◆ **Supplied text**
┏━━

Tipples

Music might sweeten your beer

New research suggests that listening to high-pitched music while sipping a beer might make it seem sweeter than it actually does.
New research suggests that listening to high-pitched music while sipping a beer might make it seem sweeter than it actually does. PHOTO: REUTERS

WASHINGTON• A well-curated jukebox and a frosty beer have long gone hand-in-hand, but they may be more intertwined than you ever imagined.

New research suggests that listening to certain music while drinking a beer can directly affect how you perceive that beer to taste. For example, if you are listening to high-pitched music while sipping a Budweiser, that beer might seem to taste sweeter than it actually does. Conversely, if you are listening to deep, bass-heavy music, you might think the beer is more bitter and more alcoholic than it actually is.

That, in a nutshell, is what was found in a study set to be published in September in the scientific journal Food Quality And Preference and obtained early by The Washington Post.

Drawing from existing research showing that sound is an important part of the sense of taste, Dr Felipe Carvalho of Vrije Universiteit Brussel set out to see just how much various pitches interact with beers.

He put that to the test. Before pursuing his PhD, he spent many years as a sound designer, so he put together 24 tracks meant to enhance the perceptions of sweetness, bitterness and sourness.

┗━━

◆ **Written request 1**
Name the taste perceptions that the 24 tracks described in the beer article were meant to enhance.
◆ **Written request 2**
Write out the stretch of the beer article from "Drawing from existing" through "interact with beers.", replacing "various pitches" with "different pitches".
The listing that follows is drawn from a separate source.

◆ **Data shown**
┏━━

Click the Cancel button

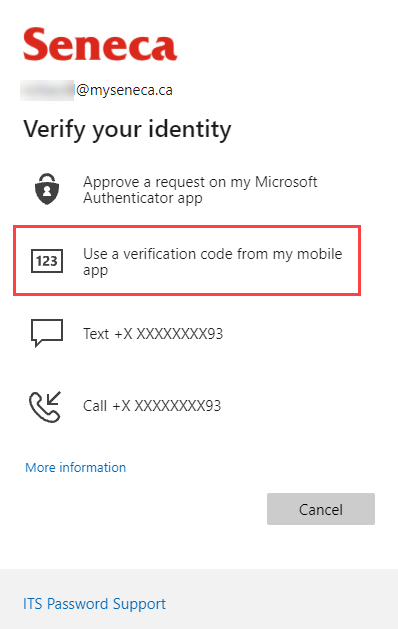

┗━━

◆ **Response 1**
Sweetness, bitterness and sourness.

◆ **Response 2**
Drawing from existing research showing that sound is an important part of the sense of taste, Dr Felipe Carvalho of Vrije Universiteit Brussel set out to see just how much different pitches interact with beers.